Wednesday, 1 November 2017



The As  lived up Moffitt Street, a little bit further away than the 'Vogeltown Boys' but on occasion would join us in after school games.
The two boys, Gary and Glenn were about the same age as us - in this story about 8  - but always seemed to have more and better toys, clothes, sports gear etc. than us. They were working class as well but their dad was a taxi driver so maybe, being a cash business he skimmed and didn't pay as much tax as the rest of our dads.

More likely though was that he was making money in the (gasp) underworld.
Old man A went to prison for 'helping to procure an abortion'. I don't know what the exact charge was but it was one of those that featured in The Truth the salacious weekly news rag of the day.

Mum used to tell dad off for buying this so he kept it in his truck where my brother and I would sneak a read.
Being a taxi driver meant that A senior would have made extra money from taking customers to illegal drinking establishments and brothels as well. This is how Gary and Glenn had all the goodies.

One day, as I said when we were about 8 we'd been playing cowboys and Indians and the As, as usual, had all the gear. They had cowboy hats, vests and 'chaps' with frills. They also had guns and holsters. These guns weren't the crappy plastic ones that the rest of us owned. These were made of metal. The only plastic was the white grip covering. The guns had heft - weight and size and had revolving chambers that could carry six caps that actually worked. The gun belts were made of leather and the holsters (each kid had two) actually held the guns properly.
They must have cost a fortune.

The next morning, before school, I was mooching around trying to delay going to school as long as I could when I saw one of these guns lying in the grass. I went and picked it up. It was wet with the morning dew and I remember thinking how bad it was for Gary or Glenn to not look after such a valuable item - I'd never do that - and then found the matching gun. I was about to take them up to the house so we could return them but then thought no, they didn't deserve them I hid them in the garage instead.
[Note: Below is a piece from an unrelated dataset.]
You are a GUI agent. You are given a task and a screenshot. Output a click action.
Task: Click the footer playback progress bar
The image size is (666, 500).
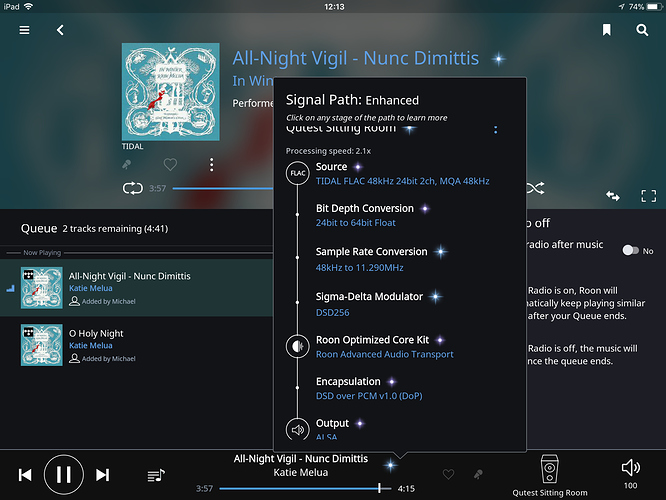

After school I sneaked them out and played with them on my own as I couldn't tell anyone about having them. The next day Mrs A came to our house asking if we'd seen the guns. I denied having seen them of course. Mrs A didn't seem satisfied but couldn't prove anything though. I think she thought that my poor mother was involved in the theft which is unfair of her - well, unfair of me really. I kept the guns but discovered that it wasn't much fun playing with them surreptitiously and eventually lost interest. I also felt guilty.

I can't remember what happened to these toys as I soon outgrew them. For a while I felt bad about keeping them but being a kid, that didn't last that long. I don't know if I confessed in the confessional. I usually only made stuff up to please the priest in those days


  1. Tell us about Rob in the Murray Roberts truck, you little thief.

  2. Actually, to be fair, a similar thing happened to me when I was that age. I found a cool gun at the Botanic Gardens. Some kids came looking for it and I pretended I hadn't seen it. I remember a lot of guilt.